In the current study, the mean age was highly significant higher in HCC (62 ± 6.9 years) and liver cirrhosis (58.6 ± 4.5 years) groups than in the control group (35.5 ± 8.9 years), and no significant difference between group of HCC (62 ± 6.9 years) and group of liver cirrhosis (58.6 ± 4.5 years). Our results are close to Paranaguá-Vezozzo et al. [8], who reported that the mean age was 59 years old in HCC and cirrhotic group with no significant difference. In contrast to our results, Baghdady et al. [9] reported that the mean age was highly significantly higher in HCC group (58.7 ± 5.76) than in non-HCC group (46.72 ± 9). Our results showed that HCC was highly prevalent in males. Group of HCC included 25 (83.3%) males and five (16.7%) females, with male to female ratio of 5:1, whereas in cirrhotic group, 17 (56.7%) were males and 13 (43.3%) were females. Our results agreed with Liu et al. [10], who reported an overall male-to-female ratio in age-standardized rate of 3.55. The sex ratio was below 2 at ages less than 25 years, increased with age from 25 to 29 years until peaking at 5.40 at ages 50–54 years, and declined thereafter.

Our study showed regarding platelet count that there was a highly significant difference between HCC group and control group and between cirrhotic group and control group, being lower platelet count in HCC and cirrhotic groups, with no significant difference between HCC and cirrhotic groups, and regarding hemoglobin concentration, it showed significant difference between HCC and cirrhotic groups and highly significant difference between cirrhotic group and control group, being lower hemoglobin concentration in cirrhotic group.
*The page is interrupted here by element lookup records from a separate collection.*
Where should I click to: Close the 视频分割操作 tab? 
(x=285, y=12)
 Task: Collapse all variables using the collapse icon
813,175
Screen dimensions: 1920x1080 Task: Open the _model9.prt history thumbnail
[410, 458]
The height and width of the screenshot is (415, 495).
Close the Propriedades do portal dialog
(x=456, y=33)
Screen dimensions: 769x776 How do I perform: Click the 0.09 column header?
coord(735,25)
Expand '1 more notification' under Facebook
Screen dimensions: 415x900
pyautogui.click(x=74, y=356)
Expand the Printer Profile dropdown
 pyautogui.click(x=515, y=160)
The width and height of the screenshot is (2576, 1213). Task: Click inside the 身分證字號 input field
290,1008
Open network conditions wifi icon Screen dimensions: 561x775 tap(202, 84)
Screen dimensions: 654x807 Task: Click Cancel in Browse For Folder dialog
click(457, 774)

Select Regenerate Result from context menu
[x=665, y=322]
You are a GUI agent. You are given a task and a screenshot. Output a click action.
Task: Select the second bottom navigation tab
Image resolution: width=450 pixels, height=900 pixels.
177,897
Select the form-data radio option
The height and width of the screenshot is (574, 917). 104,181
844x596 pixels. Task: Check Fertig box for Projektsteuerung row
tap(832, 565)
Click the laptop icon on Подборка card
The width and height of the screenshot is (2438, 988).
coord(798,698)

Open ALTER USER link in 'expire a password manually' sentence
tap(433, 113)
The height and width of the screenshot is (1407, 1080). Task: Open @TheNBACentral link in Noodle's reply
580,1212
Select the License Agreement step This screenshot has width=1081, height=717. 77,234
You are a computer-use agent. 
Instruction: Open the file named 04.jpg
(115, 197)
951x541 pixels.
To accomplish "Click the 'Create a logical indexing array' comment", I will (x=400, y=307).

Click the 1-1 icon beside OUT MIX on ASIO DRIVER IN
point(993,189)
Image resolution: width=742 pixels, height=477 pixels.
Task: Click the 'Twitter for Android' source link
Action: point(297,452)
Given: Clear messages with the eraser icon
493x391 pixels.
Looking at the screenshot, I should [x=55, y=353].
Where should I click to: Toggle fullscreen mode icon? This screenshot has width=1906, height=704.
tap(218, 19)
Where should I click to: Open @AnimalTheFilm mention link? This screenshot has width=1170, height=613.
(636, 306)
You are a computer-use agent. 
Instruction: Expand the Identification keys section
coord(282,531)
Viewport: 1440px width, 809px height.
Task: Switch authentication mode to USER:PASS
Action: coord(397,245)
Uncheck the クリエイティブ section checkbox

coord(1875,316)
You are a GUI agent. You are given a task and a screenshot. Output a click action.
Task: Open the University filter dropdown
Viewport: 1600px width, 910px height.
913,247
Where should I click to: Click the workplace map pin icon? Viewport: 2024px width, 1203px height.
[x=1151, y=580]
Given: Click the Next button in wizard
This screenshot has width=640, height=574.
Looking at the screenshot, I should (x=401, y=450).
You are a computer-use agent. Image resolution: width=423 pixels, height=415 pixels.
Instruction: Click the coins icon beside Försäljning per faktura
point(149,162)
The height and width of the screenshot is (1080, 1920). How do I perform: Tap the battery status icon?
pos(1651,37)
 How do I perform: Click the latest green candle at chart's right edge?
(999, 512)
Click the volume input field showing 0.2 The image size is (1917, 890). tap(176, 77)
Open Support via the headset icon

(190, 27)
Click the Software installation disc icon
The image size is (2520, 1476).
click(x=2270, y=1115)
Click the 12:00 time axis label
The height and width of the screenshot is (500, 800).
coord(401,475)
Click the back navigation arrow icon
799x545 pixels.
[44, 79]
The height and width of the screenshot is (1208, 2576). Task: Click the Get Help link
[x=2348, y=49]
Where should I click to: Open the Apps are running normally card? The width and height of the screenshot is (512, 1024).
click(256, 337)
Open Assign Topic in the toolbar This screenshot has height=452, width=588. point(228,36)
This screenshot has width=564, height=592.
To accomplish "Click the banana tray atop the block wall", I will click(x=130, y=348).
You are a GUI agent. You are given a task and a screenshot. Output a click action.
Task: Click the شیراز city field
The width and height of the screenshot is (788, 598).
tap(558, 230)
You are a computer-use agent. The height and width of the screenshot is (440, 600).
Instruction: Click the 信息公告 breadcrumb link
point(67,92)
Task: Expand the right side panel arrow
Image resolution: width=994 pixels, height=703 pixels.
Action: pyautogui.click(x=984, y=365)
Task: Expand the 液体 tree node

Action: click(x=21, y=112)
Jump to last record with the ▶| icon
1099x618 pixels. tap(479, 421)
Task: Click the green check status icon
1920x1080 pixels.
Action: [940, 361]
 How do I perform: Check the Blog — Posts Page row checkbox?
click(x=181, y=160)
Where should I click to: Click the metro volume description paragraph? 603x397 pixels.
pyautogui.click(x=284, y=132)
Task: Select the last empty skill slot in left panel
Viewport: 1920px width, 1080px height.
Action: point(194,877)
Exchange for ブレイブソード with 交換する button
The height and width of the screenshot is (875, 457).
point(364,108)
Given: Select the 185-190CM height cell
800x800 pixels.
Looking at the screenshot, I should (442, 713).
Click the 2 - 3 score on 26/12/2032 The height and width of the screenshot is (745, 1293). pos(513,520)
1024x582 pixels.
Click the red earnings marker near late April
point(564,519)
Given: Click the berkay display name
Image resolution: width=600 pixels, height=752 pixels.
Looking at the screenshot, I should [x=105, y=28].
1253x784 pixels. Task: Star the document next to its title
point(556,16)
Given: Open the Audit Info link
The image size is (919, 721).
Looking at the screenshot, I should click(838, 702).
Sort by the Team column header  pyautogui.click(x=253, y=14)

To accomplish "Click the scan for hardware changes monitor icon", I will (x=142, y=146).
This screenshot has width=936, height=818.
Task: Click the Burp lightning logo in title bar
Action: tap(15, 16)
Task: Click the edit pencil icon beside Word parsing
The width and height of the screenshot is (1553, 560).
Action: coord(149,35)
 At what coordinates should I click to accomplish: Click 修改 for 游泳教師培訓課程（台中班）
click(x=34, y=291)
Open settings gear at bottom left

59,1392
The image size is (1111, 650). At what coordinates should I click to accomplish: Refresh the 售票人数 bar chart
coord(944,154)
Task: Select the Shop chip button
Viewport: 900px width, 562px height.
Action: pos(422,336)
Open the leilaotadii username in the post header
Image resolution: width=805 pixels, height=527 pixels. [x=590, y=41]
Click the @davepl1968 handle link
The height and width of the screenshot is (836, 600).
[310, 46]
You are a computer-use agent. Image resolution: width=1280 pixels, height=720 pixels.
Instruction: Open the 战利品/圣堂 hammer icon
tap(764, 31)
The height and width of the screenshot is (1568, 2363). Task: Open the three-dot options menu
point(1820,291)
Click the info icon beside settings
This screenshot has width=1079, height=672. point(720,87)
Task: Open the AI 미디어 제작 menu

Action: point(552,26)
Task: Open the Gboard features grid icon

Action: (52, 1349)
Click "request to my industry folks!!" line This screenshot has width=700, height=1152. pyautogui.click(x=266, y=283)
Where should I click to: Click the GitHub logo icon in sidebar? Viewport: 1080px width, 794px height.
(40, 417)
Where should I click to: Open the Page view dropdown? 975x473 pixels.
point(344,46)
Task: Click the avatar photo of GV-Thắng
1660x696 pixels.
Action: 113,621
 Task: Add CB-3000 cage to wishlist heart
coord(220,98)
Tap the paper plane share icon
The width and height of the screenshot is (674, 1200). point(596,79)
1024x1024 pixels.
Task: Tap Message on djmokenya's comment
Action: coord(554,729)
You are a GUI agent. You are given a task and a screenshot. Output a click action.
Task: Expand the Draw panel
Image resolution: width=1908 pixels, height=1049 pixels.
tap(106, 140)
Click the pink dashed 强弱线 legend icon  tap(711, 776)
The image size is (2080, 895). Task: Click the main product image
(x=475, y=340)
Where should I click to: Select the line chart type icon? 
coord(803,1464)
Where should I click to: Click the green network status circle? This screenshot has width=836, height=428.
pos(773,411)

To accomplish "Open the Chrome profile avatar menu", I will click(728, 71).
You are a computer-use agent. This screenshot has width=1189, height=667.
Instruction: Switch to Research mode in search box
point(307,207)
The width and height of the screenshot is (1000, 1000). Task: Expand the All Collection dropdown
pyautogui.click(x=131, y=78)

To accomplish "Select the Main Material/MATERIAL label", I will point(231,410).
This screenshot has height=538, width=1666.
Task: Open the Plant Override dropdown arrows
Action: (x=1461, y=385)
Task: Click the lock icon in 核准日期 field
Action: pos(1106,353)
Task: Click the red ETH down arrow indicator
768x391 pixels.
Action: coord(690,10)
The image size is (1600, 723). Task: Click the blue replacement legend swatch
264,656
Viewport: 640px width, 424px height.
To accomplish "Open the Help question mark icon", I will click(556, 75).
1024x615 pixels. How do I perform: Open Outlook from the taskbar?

Our results were in agreement with Omar et al. [11], who showed that the mean hemoglobin concentration was highly significantly lower in cirrhotic group than HCC group (P = 0.001) and showed no significant difference regarding the mean platelet count between HCC group and cirrhotic group. In contrary to our results, Paranaguá-Vezozzo et al. [8] showed that the mean platelet count was significant lower in HCC group than cirrhotic group (P = 0.02).

Our study showed that the mean ALT and AST values were highly significant higher in HCC group and cirrhotic group than in control group (P = 0.001), with no significant difference between HCC group and cirrhotic group. Our study showed that there was a highly significant difference regarding mean values of serum albumin, total and direct bilirubin, and INR between HCC group and control group and between cirrhotic group and control group, being lower albumin and higher total and direct bilirubin and INR in HCC group and cirrhotic group, whereas the study showed significant difference regarding serum albumin and INR between HCC and cirrhotic groups, being lower albumin and higher INR in cirrhotic group, with no significant difference between HCC and cirrhotic groups regarding total and direct bilirubin. Our results agreed with Omar et al. [11], who showed that both ALT and AST mean values were highly significant higher in HCC group and cirrhotic group than in control group (P = 0.001), whereas there was no significant difference between HCC group and cirrhotic group (P = 0.05). Moreover, they reported that serum albumin, total bilirubin. and INR showed highly significant difference between HCC group and control group, and between cirrhotic group and control group, being lower serum albumin, higher serum bilirubin, and higher INR level in HCC and cirrhotic groups (P = 0.001). Our results were in contrary to Paranaguá-Vezozzo et al. [8], who showed that both ALT and AST mean values were significantly higher in HCC group than in cirrhotic group (P = 0.002).

AFP has served as a diagnostic test for HCC since the 1970s, owing to there being a correlation between elevated levels of AFP and the occurrence of HCC. However, AFP as a sole indicator of HCC is of limited value as reported by Jia et al. [12].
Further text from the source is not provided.